§ PROBLEM A:
Answer these questions using the Strut Health passage:
(i) According to the support article, within how many days of approval do injectable medications ship?
(ii) As of September 2024, which state could Strut not ship certain products to?
(iii) What fee may apply when a prescription is transferred to another pharmacy?
§ PROBLEM B: Write out the Strut Health passage from "We found three" up to and including "the consultation process.".

This isn't unique to Strut. Subscription telehealth is an industry-wide issue. But Strut has more complaints about it than some competitors, and knowing the process upfront removes the risk.

Shipping, State Availability, and Insurance

Quick answers to the operational questions.

How fast does Strut ship?

We found three different shipping timelines on Strut's own pages:

  • Product comparison card: ships in 7–10 days
  • FAQ: medications arrive in about 2 business days after physician authorization
  • Support article: injectable medications ship within 7 days of approval; other compounded meds typically ship within 24 hours and arrive within 2 business days

Customer reviews generally describe receiving medication within about a week of completing their consultation.

What states does Strut serve?

Strut's physicians are licensed in all 50 states. However, certain compounded medications have state-specific restrictions. As of September 2024, Strut's documentation noted they could not ship to Arkansas for certain products due to state compounding laws. Always verify your state's eligibility during the consultation process.

Does Strut take insurance?

No. Strut operates on a cash-pay model. They do not bill insurance.

However, compounded GLP-1 medications may be eligible for HSA or FSA reimbursement depending on your specific plan. Check with your benefits administrator. See our guide: GLP-1 Providers That Accept HSA.

Can you use your own pharmacy?

Strut's FAQ indicates that in some cases, you may be able to transfer your prescription to another pharmacy, though a $40 physician consultation fee may apply. This is worth confirming directly with their support team if it matters to you.

Is Strut Health Safe? What to Verify Before You Order

This is a YMYL (Your Money or Your Life) question, so we're going to treat it with the seriousness it deserves.

What Strut says about safety

Strut states on their website that they work with U.S.-licensed physicians, U.S.-licensed compounding pharmacies, and that all active pharmaceutical ingredients are sourced from FDA-licensed facilities. They also state their compounding pharmacies perform sterility, potency, and purity testing on sterile compounds.

These are provider-stated claims. We have not independently audited Strut's pharmacy partners.

What the FDA says about compounded GLP-1 risks

The FDA has been clear and consistent on this point: compounded drugs pose a higher risk than FDA-approved drugs because they do not undergo FDA premarket review for safety, quality, or effectiveness. The FDA recommends that compounded drugs should only be used for patients whose medical needs cannot be met by an available FDA-approved drug.

§ DATASET CONTENT:

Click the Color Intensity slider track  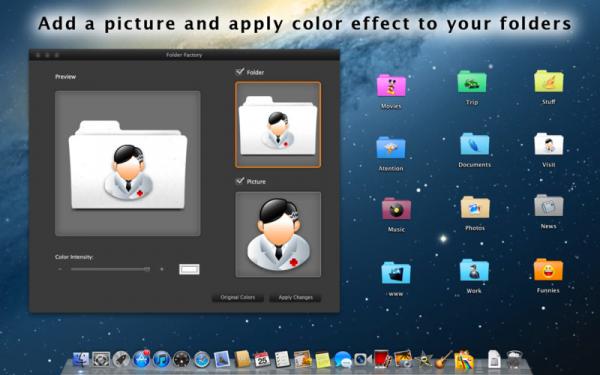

==

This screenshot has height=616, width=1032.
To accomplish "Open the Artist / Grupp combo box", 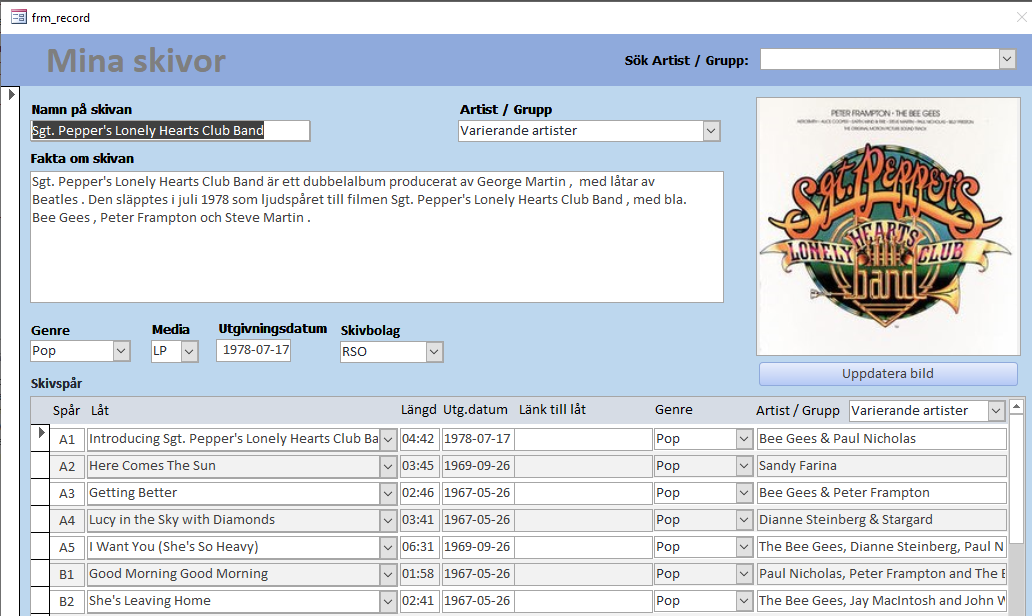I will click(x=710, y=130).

...

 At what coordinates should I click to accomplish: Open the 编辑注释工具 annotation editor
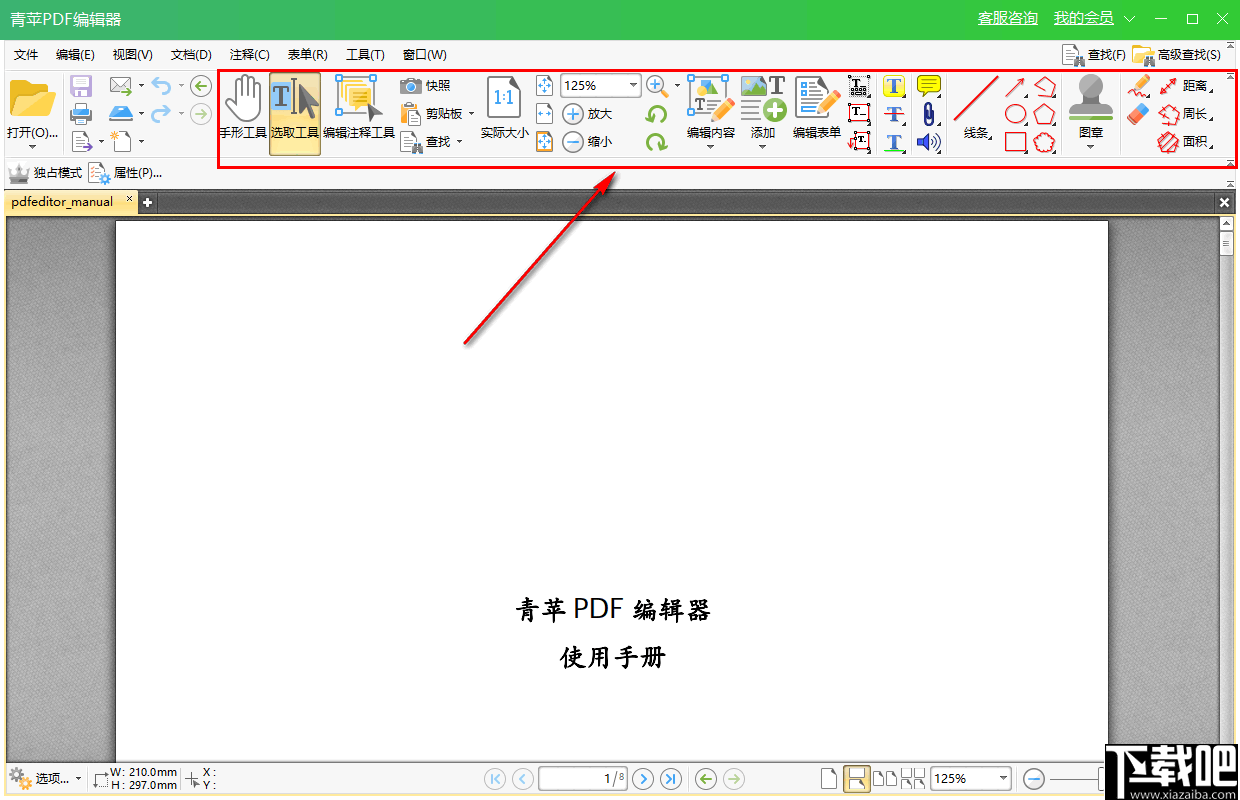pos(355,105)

§ WRITTEN ANSWER A:
(i) Within 7 days of approval.
(ii) Arkansas.
(iii) A $40 physician consultation fee.

§ WRITTEN ANSWER B:
We found three different shipping timelines on Strut's own pages:

  • Product comparison card: ships in 7–10 days
  • FAQ: medications arrive in about 2 business days after physician authorization
  • Support article: injectable medications ship within 7 days of approval; other compounded meds typically ship within 24 hours and arrive within 2 business days

Customer reviews generally describe receiving medication within about a week of completing their consultation.

What states does Strut serve?

Strut's physicians are licensed in all 50 states. However, certain compounded medications have state-specific restrictions. As of September 2024, Strut's documentation noted they could not ship to Arkansas for certain products due to state compounding laws. Always verify your state's eligibility during the consultation process.